El hombre está a dos pasos de la entrada de la finca de pisos de lujo. Cinco viviendas recién reformadas. La última tiene unos 250 metros cuadrados y vistas despejadas. Todas tienen aparcamiento. Lo leo en el cartel que está en la calle. El mismo cartel en el que el hombre se apoya mientras orina en la esquina. A plena luz del día, en pleno centro. Se gira. No me atrevo a mirar si se ha abrochado bien el pantalón, pero creo que no. Pierde el equilibrio y una chica con la raya de ojos difuminada y ojeras profundas le agarra para que no se caiga. Ella ha perdido parte de los dientes delanteros. La miseria siempre se refleja en la dentadura. Siguen su camino agarrados de la cintura y con una bolsa de plástico en las manos.
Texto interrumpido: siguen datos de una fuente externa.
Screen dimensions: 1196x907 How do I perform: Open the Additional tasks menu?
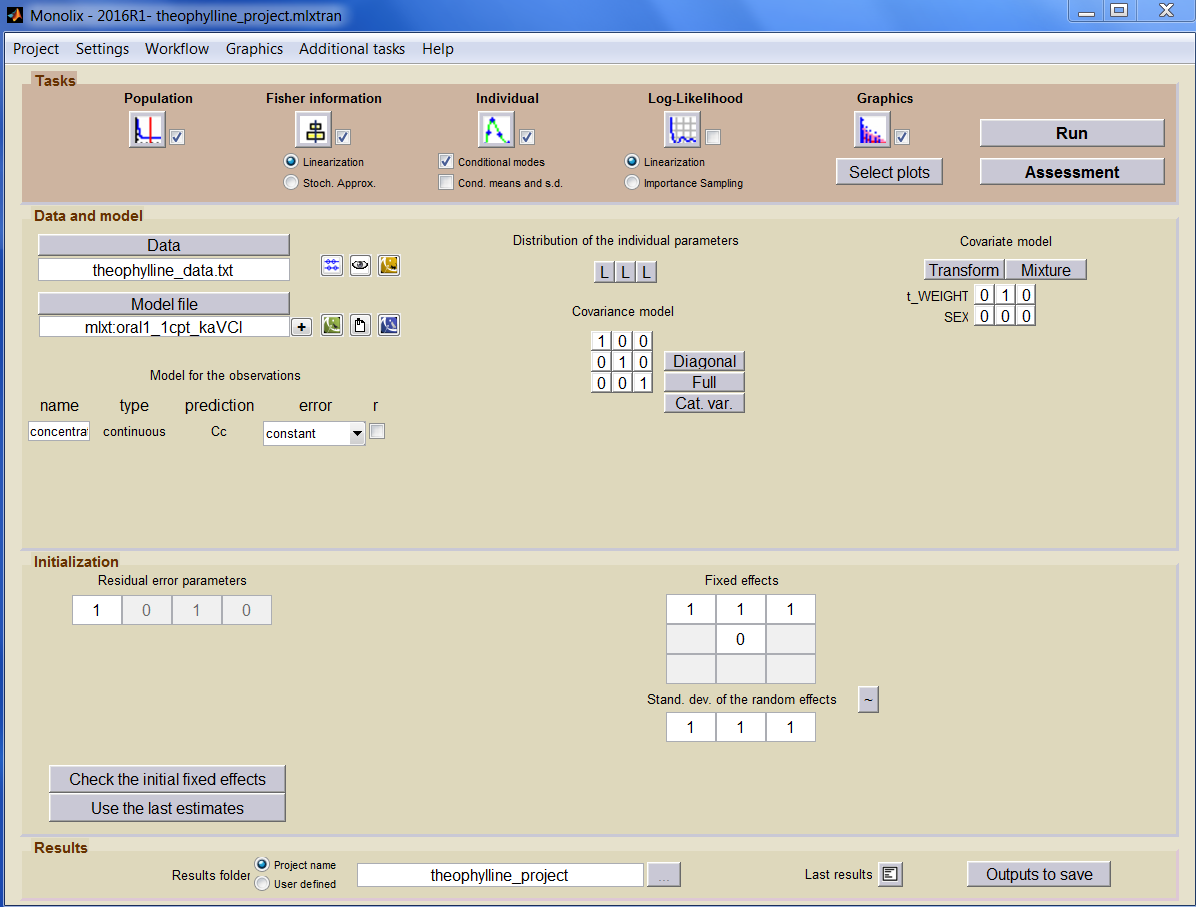[x=352, y=49]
La tienda de campaña está delante de la urbanización. Cada año, cuando se publican los barrios con mayor renta de la ciudad, esa zona está en el primer puesto. Son fincas y plantas bajas de colores, con arcos y construcciones de estilo colonial. De los garajes salen coches de grandes marcas y justo enfrente hay una zona ajardinada. Con algún banco de forma ovalada y mucho hormigón. La tienda de campaña pasa desapercibida. Es tan pequeña que apenas se ve. Me fijo por los tetrabriks vacíos y restos de papeles que están a su alrededor. Y por la muleta. Creo que está fuera porque no cabe en ese iglú. Unos pies sobresalen de la cremallera y varios gatos dormitan alrededor. Son como los guardianes de esas extremidades que están ahí, sobre la piedra, inertes y abiertas en primera posición de ballet.

La mujer está sentada en un banco de Las Ramblas. Está mirando al suelo y lleva una cola mal hecha. Su pelo está sucio. Como si tuviera toneladas de polvo encima. De la coronilla le salen unos nudos despeinados. Lleva unas sandalias con calcetines color beige y veo que, a su lado, hay paquetitos sobre trozos de papel de periódico. En uno hay gomas negras para el pelo, otro tiene pulseras de bolitas de colores y otro guarda horquillas de plástico con formas de lazo. Todo parece usado y cada uno cuesta cincuenta céntimos. La gente no la ve, pero lleva horas sentada ahí. Es como si la vida le hubiera pasado por encima y hubiese dejado solo sus restos.

La cuarta persona de esta historia es un hombre. Un africano alto, guapo y vestido con pantalones anchos y una camiseta de un equipo de fútbol. Viene caminando hacia mí, habla solo, mueve las manos, abre la boca de forma exagerada y, por un momento, siento inquietud porque creo que viene a decirme algo, pero no. Vive en su mundo. Lo veo en sus ojos grandes, que han dejado de prestar atención a lo que pasa a su alrededor.

Fui testimonio de estas cuatro historias en un mismo día. El mismo en que se anunciaba que estamos más cerca de la apertura total al turismo, de que los cruceros vuelvan, de que miles de visitantes desembarquen en la ciudad y el mismo día en que se anuncia que los bonos de 100€ para gastar en vacaciones inter islas han sido todo un éxito. La recuperación está cerca, dicen. ¿Seguro? ¿De todos?